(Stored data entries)
☆ ☆ ☆ ☆ ☆ ☆ ☆
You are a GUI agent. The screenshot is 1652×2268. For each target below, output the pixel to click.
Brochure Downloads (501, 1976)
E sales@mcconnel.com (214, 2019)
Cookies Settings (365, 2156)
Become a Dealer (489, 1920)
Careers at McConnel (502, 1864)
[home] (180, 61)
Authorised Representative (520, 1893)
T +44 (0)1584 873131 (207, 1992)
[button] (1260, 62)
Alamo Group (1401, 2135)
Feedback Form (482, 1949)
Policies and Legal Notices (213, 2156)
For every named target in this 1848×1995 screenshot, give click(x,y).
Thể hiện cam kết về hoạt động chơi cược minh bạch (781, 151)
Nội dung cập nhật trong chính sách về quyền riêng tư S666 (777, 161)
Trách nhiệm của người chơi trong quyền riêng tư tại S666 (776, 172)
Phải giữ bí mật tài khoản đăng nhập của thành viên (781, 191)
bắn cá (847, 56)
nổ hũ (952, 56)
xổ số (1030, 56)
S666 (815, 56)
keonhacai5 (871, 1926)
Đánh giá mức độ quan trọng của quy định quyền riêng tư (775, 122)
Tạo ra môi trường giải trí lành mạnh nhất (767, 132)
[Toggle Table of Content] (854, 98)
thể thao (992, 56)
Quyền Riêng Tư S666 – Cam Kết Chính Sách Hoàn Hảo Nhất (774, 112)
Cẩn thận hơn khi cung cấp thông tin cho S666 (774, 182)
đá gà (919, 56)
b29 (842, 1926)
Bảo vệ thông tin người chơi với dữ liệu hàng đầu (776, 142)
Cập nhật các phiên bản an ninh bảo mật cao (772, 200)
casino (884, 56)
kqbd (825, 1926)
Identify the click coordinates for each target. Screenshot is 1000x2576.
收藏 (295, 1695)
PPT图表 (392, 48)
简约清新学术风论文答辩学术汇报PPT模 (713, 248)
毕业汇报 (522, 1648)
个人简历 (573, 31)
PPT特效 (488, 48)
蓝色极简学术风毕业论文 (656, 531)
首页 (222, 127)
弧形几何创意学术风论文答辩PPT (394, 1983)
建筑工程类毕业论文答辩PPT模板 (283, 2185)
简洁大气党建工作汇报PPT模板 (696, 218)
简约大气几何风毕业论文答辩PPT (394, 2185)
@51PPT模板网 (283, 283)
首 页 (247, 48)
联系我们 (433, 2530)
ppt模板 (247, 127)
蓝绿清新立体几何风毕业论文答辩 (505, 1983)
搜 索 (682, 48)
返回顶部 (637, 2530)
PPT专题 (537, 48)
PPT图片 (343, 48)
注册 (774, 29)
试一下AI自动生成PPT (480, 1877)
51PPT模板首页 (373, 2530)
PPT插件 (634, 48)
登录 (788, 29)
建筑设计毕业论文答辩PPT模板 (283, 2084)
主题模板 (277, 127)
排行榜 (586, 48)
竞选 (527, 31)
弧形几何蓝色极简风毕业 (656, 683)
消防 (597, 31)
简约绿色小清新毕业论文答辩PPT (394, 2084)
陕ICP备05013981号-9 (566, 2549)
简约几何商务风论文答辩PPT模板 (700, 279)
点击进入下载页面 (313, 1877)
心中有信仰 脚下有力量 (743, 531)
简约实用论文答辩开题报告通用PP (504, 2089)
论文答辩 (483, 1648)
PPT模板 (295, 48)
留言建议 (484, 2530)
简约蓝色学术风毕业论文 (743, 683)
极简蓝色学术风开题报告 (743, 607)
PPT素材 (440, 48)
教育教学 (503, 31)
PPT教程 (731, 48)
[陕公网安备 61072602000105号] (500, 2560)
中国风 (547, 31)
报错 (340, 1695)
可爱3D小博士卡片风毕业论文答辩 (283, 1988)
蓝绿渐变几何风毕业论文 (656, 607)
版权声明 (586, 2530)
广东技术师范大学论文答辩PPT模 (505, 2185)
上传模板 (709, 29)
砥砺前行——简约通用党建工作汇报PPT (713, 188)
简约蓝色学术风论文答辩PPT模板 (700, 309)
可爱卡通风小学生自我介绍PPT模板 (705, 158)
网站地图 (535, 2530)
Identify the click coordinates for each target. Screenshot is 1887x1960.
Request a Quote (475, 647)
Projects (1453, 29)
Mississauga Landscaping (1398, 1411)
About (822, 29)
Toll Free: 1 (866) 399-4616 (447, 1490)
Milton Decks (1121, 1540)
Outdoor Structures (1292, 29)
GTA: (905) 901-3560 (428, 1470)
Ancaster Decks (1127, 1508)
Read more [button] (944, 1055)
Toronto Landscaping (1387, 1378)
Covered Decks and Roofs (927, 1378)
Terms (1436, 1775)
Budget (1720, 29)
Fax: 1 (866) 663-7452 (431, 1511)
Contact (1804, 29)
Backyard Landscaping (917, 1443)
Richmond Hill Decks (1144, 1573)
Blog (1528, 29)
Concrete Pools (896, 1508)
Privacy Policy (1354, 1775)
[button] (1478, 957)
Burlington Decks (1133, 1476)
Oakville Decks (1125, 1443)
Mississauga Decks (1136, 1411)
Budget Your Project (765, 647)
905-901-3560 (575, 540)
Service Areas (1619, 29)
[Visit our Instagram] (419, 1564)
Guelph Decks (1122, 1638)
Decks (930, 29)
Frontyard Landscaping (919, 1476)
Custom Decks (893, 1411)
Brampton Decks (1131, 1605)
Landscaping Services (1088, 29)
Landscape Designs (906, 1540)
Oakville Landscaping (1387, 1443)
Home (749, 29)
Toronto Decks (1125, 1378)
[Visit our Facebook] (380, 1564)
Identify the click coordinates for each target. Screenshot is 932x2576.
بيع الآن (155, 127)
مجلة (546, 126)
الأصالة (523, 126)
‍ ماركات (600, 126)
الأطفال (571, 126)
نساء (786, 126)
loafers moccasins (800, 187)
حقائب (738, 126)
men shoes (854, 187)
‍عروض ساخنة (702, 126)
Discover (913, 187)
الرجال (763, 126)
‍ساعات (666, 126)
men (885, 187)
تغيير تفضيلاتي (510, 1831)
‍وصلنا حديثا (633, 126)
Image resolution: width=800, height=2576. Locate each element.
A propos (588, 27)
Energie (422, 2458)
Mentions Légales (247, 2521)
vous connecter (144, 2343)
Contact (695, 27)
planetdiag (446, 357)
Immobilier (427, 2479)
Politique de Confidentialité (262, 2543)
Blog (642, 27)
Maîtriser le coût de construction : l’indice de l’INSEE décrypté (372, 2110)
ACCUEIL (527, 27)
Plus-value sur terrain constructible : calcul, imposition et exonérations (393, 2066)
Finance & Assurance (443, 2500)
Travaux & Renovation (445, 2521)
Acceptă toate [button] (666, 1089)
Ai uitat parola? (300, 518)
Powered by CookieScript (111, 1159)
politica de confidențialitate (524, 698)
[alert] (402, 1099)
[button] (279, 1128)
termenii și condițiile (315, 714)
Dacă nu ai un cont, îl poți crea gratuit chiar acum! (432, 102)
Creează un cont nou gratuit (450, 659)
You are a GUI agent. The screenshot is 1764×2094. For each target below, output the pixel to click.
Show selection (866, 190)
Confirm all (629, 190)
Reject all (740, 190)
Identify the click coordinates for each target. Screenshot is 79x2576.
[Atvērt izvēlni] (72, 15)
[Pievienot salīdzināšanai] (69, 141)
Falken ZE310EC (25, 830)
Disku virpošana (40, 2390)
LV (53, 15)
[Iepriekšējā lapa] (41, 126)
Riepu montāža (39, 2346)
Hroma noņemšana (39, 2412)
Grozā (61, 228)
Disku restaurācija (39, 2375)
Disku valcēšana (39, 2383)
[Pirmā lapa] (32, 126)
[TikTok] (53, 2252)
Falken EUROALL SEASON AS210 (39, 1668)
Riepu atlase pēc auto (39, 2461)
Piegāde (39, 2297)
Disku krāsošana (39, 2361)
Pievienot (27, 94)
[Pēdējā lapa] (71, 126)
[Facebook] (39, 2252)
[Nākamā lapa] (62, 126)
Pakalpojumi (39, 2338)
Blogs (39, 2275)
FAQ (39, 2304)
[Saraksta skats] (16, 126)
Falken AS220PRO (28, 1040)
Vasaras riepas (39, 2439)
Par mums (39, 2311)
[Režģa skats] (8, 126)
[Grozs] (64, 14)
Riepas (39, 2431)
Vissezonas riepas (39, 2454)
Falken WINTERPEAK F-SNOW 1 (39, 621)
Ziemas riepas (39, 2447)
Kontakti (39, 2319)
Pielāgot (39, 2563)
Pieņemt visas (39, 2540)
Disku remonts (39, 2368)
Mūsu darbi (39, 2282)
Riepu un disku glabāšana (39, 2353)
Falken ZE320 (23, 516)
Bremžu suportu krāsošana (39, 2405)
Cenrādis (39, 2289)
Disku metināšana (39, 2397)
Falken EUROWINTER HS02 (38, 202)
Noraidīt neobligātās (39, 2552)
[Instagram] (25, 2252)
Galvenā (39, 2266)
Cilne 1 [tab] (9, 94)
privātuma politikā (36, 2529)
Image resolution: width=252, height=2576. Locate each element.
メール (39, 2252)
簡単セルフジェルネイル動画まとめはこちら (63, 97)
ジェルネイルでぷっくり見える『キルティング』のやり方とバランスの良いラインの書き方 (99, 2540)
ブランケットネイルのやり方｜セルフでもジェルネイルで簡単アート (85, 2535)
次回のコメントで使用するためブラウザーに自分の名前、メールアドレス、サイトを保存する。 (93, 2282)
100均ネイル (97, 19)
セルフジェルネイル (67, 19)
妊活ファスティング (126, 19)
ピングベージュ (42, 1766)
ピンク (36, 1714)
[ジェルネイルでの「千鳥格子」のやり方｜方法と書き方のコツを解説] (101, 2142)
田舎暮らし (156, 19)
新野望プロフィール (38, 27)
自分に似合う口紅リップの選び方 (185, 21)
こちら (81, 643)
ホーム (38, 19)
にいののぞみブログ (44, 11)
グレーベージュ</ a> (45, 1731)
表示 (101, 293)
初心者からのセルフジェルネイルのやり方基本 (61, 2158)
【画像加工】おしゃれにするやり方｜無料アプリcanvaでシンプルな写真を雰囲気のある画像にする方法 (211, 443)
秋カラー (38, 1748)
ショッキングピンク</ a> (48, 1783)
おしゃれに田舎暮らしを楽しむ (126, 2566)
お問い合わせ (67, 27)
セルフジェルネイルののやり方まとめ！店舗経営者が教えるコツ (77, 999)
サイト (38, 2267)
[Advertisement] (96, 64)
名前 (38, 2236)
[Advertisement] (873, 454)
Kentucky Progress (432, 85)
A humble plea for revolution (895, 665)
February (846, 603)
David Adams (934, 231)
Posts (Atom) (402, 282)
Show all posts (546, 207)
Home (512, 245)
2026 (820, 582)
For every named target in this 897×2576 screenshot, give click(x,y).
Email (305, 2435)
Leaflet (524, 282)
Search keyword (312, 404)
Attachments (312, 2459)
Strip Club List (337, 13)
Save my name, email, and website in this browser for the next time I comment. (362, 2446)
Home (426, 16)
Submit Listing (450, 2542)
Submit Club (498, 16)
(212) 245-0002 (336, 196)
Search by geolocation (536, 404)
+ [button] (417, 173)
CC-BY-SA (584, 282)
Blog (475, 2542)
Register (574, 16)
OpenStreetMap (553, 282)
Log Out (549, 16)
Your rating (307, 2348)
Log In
☆ ☆ ☆ ☆ ☆ ☆ ☆
(WORK REQUIRED) If a line above contains the word "krāsošana", it counts; state how many lines count, and nothing more.

(EXERCISE SOLUTION) 2